Attached - defconfig and full boot log.

Any hints?
Let me know if you need any more information.

My Exynos boards also fail to boot on missing network:
https://krzk.eu/#/builders/21/builds/799/steps/10/logs/serial0

As expected there are plenty of "DMA mask not set" warnings... and
later dwc3 driver fails with:
dwc3: probe of 12400000.dwc3 failed with error -12
which is probably the answer why LAN attached to USB is not present.

Looks like all the drivers failed to set a dma mask and were lucky.

I would call it a serious regression. Also, no longer setting a default
coherent DMA mask is a quite substantial behavioral change, especially
if and since the code worked just fine up to now.

To reiterate, that particular side-effect was an unintentional
oversight, and I was simply (un)lucky enough that none of the drivers
I did test depended on that default mask. Sorry for the blip; please
check whether it's now fixed in next-20180730 as it should be.

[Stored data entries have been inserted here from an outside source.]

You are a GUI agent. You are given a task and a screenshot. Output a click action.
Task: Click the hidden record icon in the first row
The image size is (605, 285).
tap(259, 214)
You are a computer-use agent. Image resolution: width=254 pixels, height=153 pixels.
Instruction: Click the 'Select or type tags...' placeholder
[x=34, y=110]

Just for my understanding:

Your first patch ("OF: Don't set default coherent DMA mask") sounded
like that *not* setting default coherent DMA mask was intentionally.
Since the commit message reads: "...the bus code has not initialised any
default value" that was assuming that all bus code sets a default DMA
mask which wasn't the case for "simple-bus".

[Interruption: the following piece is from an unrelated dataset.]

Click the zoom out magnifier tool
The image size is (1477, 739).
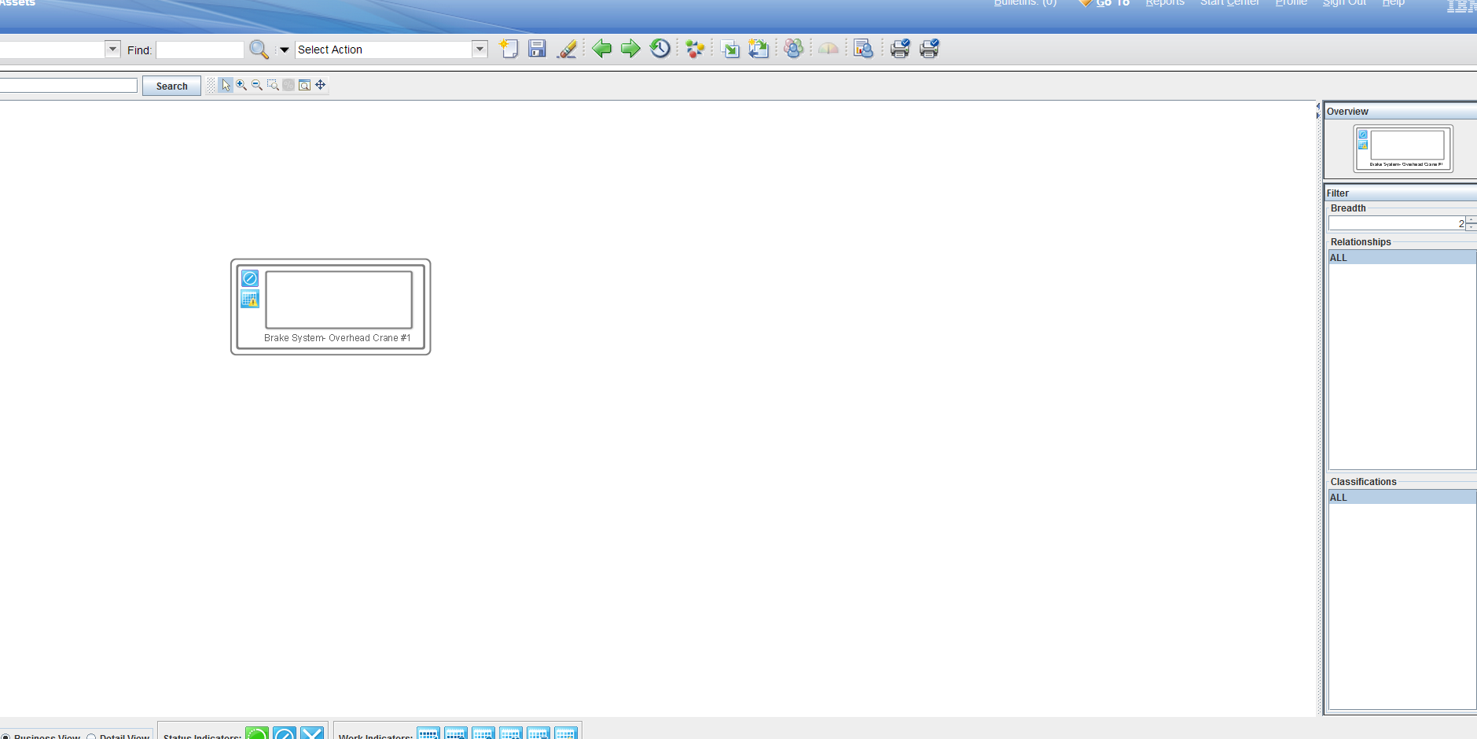point(257,85)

Yes, reading the patches in the order they were written is perhaps a
little unclear, but hopefully the order in which they are now applied
makes more sense.

So I guess that is what ("of/platform: Initialise default DMA masks")
makes up for in the typical device tree case ("simple-bus")?

Indeed, I'd missed the fact that the now-out-of-place-looking
initialisation in of_dma_configure() still actually belonged to
of_platform_device_create_pdata() - that patch should make the
assumptions of "OF: Don't set default coherent DMA mask" true again,
even for OF-platform devices.

Now, since almost all drivers are inside a soc "simple-bus" and DMA mask
is set again, can/should we rely on the coherent DMA mask set?

Or is the expectation still that this is set on driver level too?

Ideally, we'd like all drivers to explicitly request their masks as
the documentation in DMA-API-HOWTO.txt recommends, if only to ensure
DMA is actually possible - there can be systems where even the default
32-bit mask is no good - but clearly we're a little way off trying to
enforce that just yet.

In the FEC driver case, there is an integrated DMA (uDMA). It has
alignment restrictions, but can otherwise address the full 32-bit range.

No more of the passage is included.